Weird TLSPolicyFailure errors with self signed certificates

We use self signed CA for securing our FDB traffic in staging but not in production we have those weird error messages

teTime
2025-08-15T23:04:39Z
ID
0000000000000000
Machine
10.241.1.88:4502
Reason
preverification failed
Roles
SS
Severity
20
Type
TLSPolicyFailure
VerifyError
self signed certificate in certificate chain
__InvalidSuppression__

But from what I can tell it seems that everything is working how can it happen ?

Did you set tls-ca-file with the correct certificates?

I think so but I’m wondering if something is off somewhere

Are you able to share how to created those certificates? It could be possible that some flags are missing in the certificate (this is what we use for generating the certificate in Golang: fdb-kubernetes-operator/e2e/fixtures/certificate_generator.go at main · FoundationDB/fdb-kubernetes-operator · GitHub).
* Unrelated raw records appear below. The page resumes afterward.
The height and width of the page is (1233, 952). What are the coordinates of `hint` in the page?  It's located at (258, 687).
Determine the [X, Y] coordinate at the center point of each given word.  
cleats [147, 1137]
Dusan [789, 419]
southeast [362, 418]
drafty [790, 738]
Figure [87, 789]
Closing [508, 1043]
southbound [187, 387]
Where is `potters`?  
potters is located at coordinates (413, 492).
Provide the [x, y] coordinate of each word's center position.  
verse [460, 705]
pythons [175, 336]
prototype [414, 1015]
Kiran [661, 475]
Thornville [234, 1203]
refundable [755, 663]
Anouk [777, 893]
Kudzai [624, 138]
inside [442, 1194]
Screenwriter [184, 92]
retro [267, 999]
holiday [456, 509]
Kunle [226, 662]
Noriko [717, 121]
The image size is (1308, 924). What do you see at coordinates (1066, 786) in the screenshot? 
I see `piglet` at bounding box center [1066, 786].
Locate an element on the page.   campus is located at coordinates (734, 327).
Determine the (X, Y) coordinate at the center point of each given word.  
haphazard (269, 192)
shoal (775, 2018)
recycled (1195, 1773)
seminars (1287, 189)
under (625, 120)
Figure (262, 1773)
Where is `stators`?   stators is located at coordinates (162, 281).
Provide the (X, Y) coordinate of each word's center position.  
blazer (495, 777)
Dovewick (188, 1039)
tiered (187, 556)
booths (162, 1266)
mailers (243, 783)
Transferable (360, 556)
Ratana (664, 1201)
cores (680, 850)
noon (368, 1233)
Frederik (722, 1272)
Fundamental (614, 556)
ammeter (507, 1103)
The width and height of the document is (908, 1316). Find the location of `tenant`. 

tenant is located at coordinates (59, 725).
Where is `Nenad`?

I used terraform to create the certificates:

resource “tls_private_key” “root_key” {
count = var.root_cluster ? 1 : 0
algorithm = “RSA”
rsa_bits = 2048
}

resource “tls_private_key” “server_key” {
count = var.root_cluster ? 1 : 0
algorithm = “RSA”
rsa_bits = 2048
}

resource “tls_private_key” “client_key” {
count = var.root_cluster ? 1 : 0
algorithm = “RSA”
rsa_bits = 2048
}

resource “tls_self_signed_cert” “root_cert” {
count = var.root_cluster ? 1 : 0
private_key_pem = tls_private_key.root_key[0].private_key_pem
is_ca_certificate = true
subject {
common_name = “FDB ${var.phase} root CA”
organization = “myorg”
}

validity_period_hours = 24 * 365 * 10
allowed_uses = [“cert_signing”, “key_encipherment”, “digital_signature”]
}

resource “tls_cert_request” “server_cert_req” {
count = var.root_cluster ? 1 : 0
private_key_pem = tls_private_key.server_key[0].private_key_pem
subject {
common_name = “FDB ${var.phase} server”
organization = “myorg”
}
dns_names = local.dns_names
}

resource “tls_cert_request” “client_cert_req” {
count = var.root_cluster ? 1 : 0
private_key_pem = tls_private_key.client_key[0].private_key_pem
subject {
common_name = “FDB ${var.phase} client”
organization = “myorg”
}
}

So it turns out that the reason for the issue is fairly simple:
In the same k8s I have 2 FDB clusters each with their own CA, it happens that sometime a given pod in the cluster fdb-1 tries to talk to a pod in the cluster fdb-2 because the IP of this pod used to be owned by a pod in the first cluster.

This is happening because we use DNS not cluster IP because of constraints from our cloud provider and so upon pod restarts the IP of the pod will most probably change and the old processes in the other cluster will still try to connect to the old IP.
Because we tend to restart pods because nodes get updated regularly to deal with security updates we face this situation quite a lot actually.

1 Like

That makes sense, thanks for sharing your finding. The stale connection issue is causing quite some issues, I know that some people are working on this issue, but it seems a bit more complex.